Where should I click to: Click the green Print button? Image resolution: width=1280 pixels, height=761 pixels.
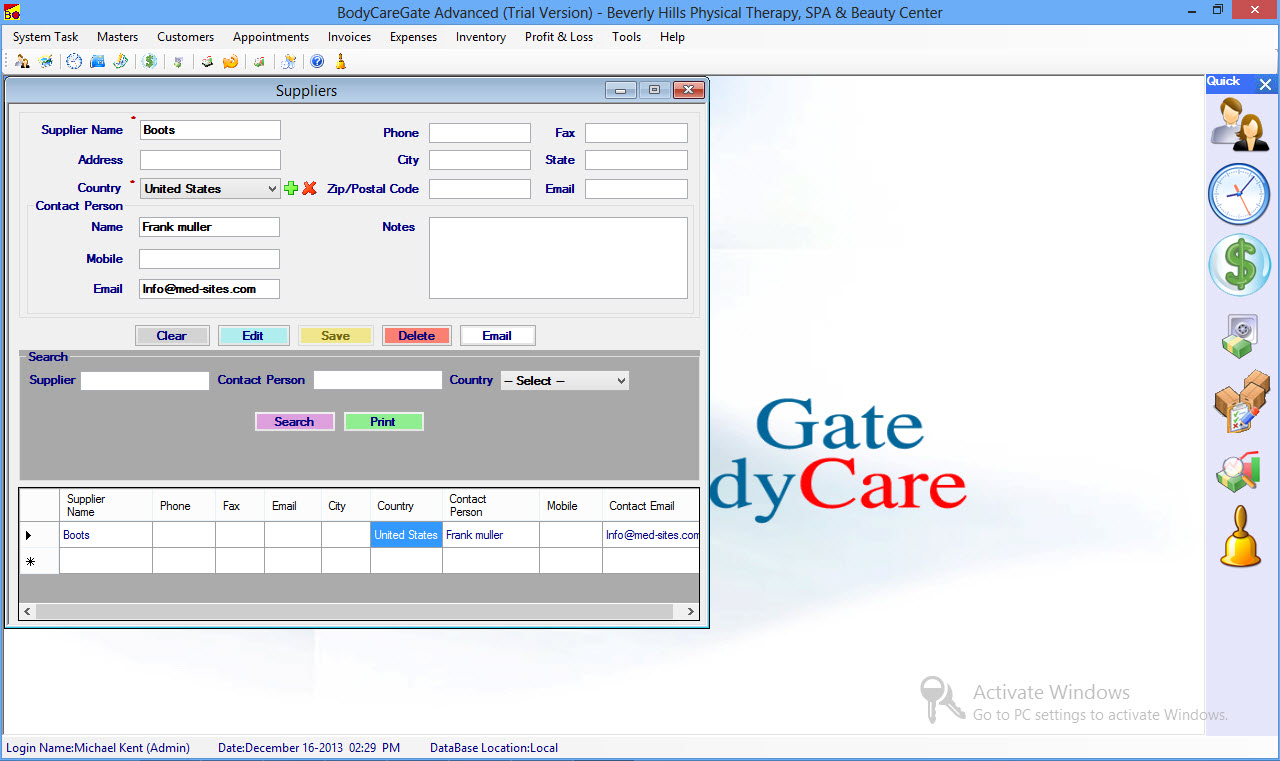[383, 422]
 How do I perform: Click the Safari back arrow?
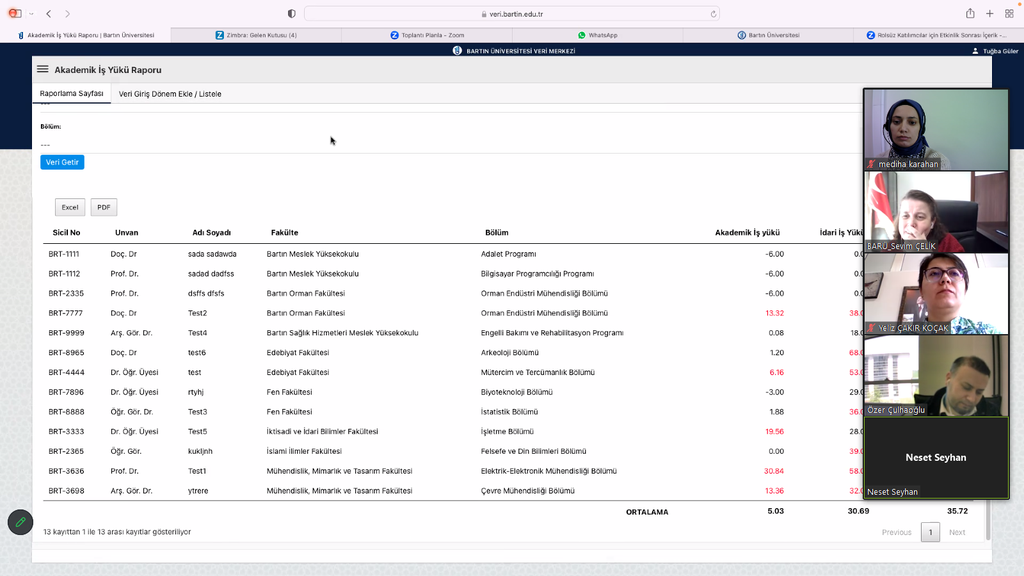[x=48, y=14]
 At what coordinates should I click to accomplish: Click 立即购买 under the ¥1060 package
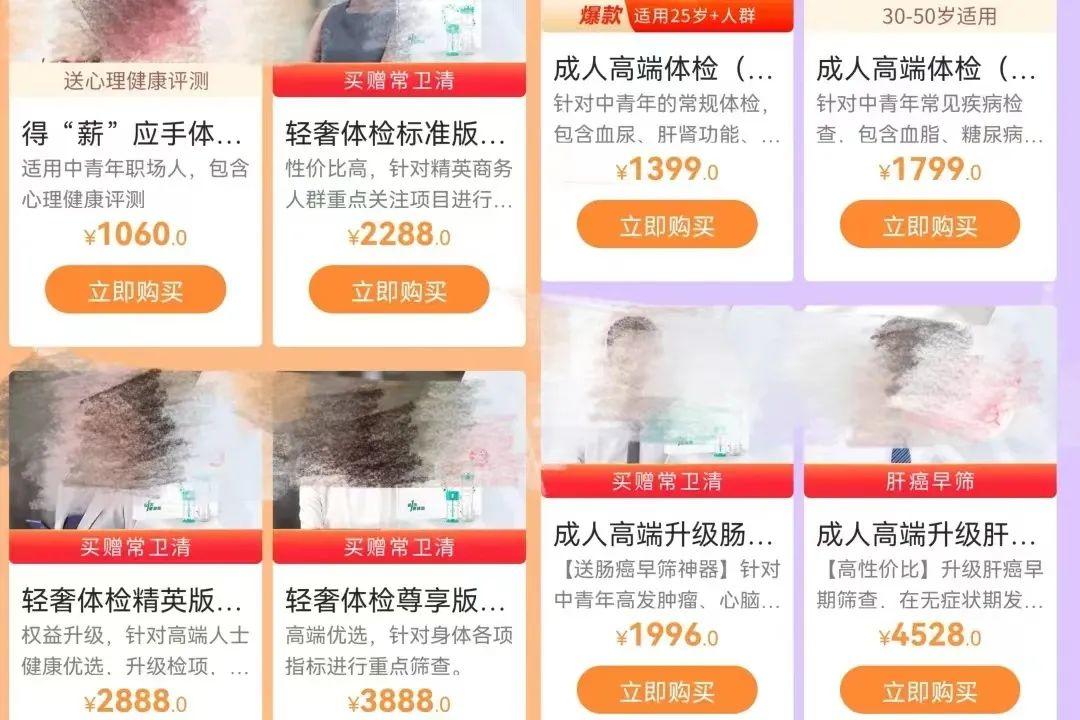coord(136,290)
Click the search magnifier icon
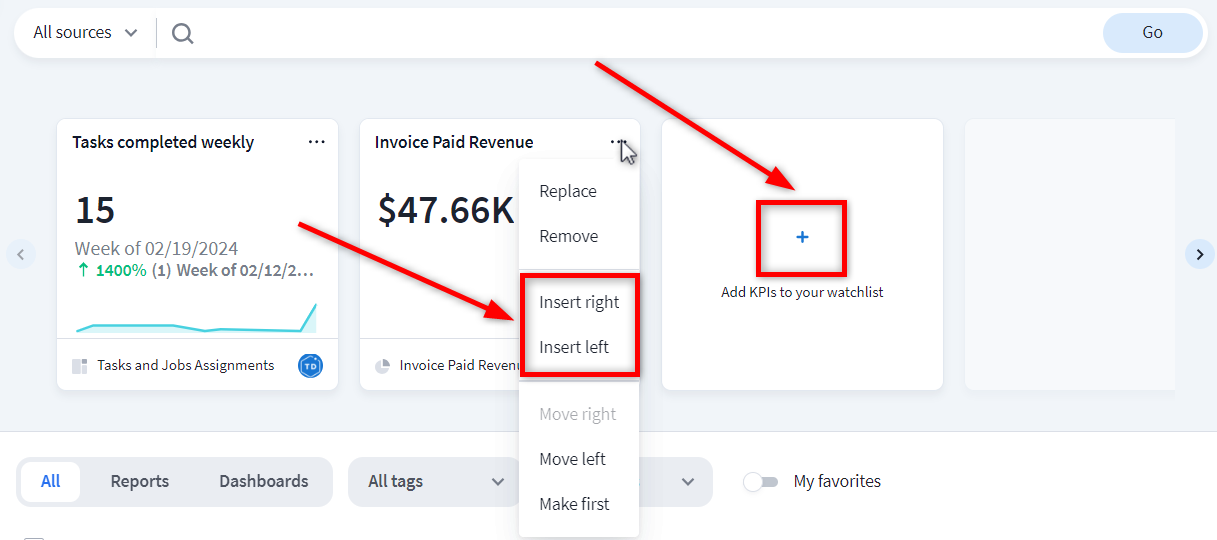1217x540 pixels. tap(182, 33)
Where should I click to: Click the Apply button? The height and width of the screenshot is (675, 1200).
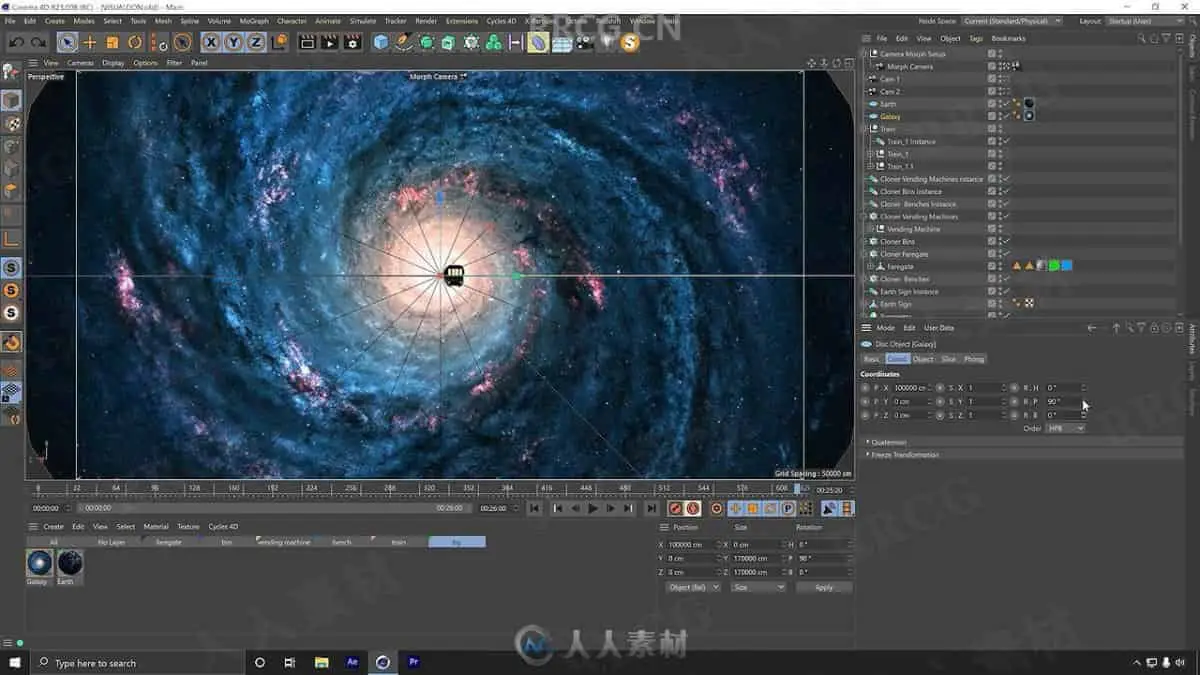tap(824, 587)
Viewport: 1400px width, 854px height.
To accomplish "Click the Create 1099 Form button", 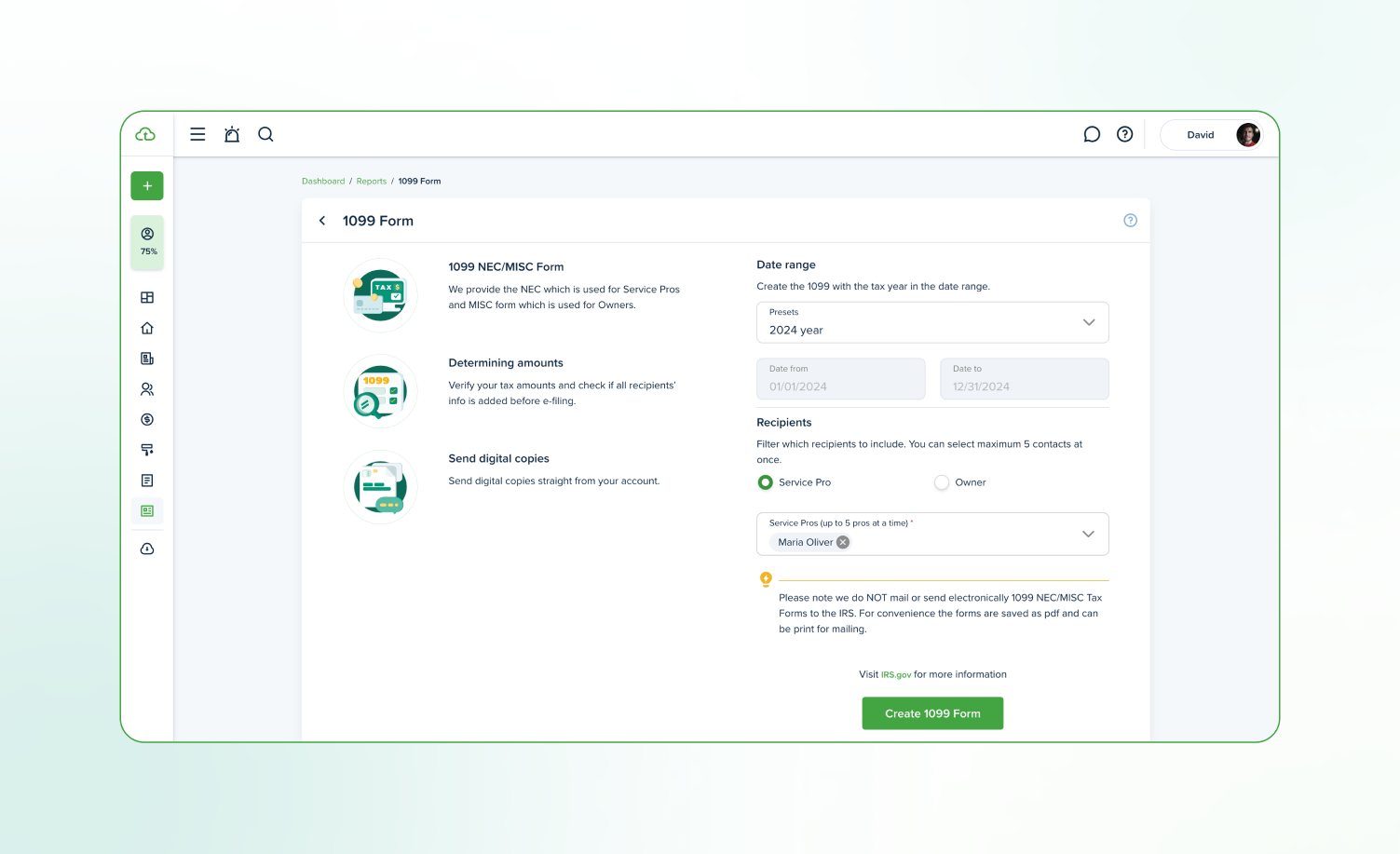I will click(x=932, y=713).
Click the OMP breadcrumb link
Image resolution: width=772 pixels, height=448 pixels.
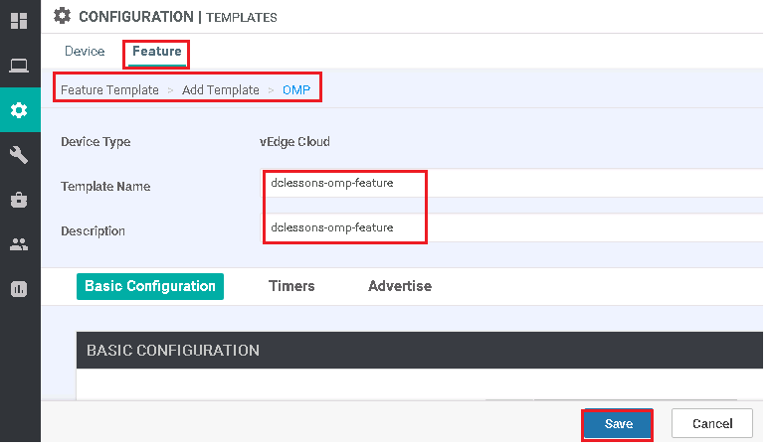[296, 90]
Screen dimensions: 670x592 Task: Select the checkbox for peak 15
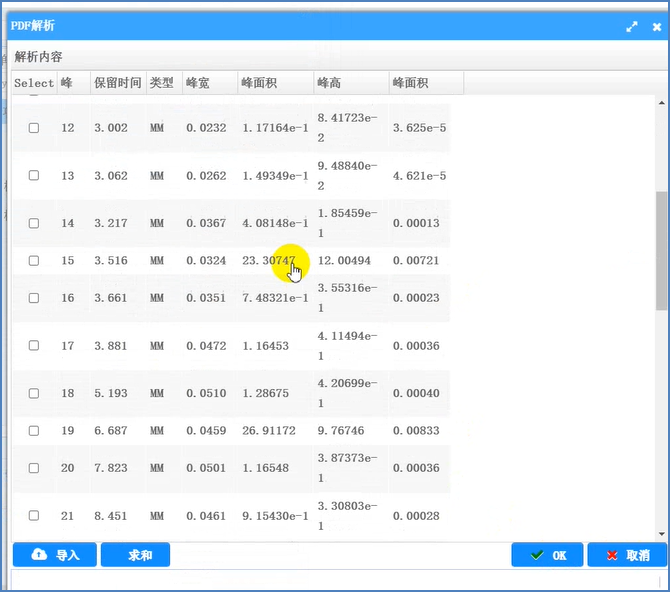(x=34, y=260)
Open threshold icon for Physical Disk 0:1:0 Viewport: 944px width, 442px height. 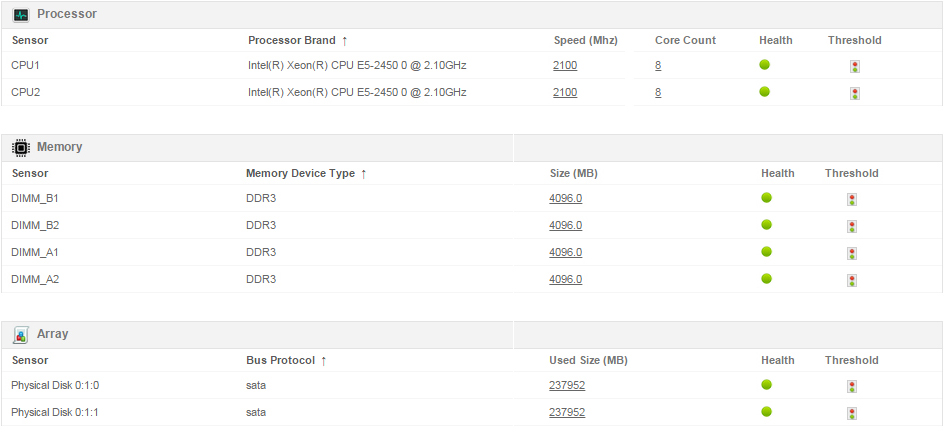pyautogui.click(x=852, y=386)
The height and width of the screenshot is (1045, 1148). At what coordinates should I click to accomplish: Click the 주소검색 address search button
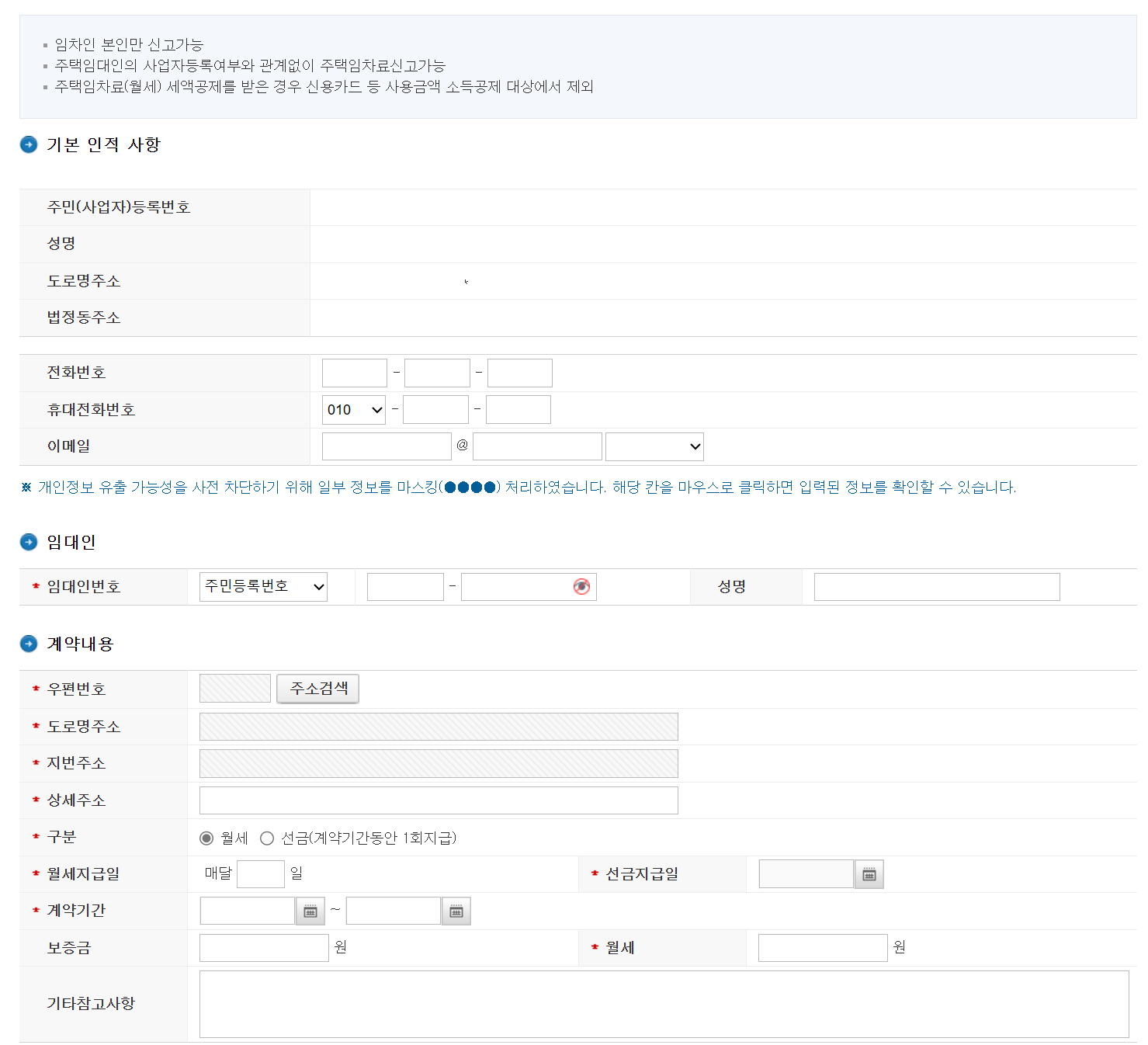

To do: Nothing but the lines from the one containing "At what coordinates should I click to accomplish: Click 立即购买" through the one containing "Viewport: 1400px width, 854px height." should appear, copied exactly from the material above and without pictures.

Response to this exercise:
 At what coordinates should I click to accomplish: Click 立即购买 under the ¥1060 package
coord(136,290)
Click the search magnifier icon
1217x540 pixels. tap(182, 33)
Where should I click to: Click the Apply button? The height and width of the screenshot is (675, 1200).
tap(824, 587)
Viewport: 1400px width, 854px height.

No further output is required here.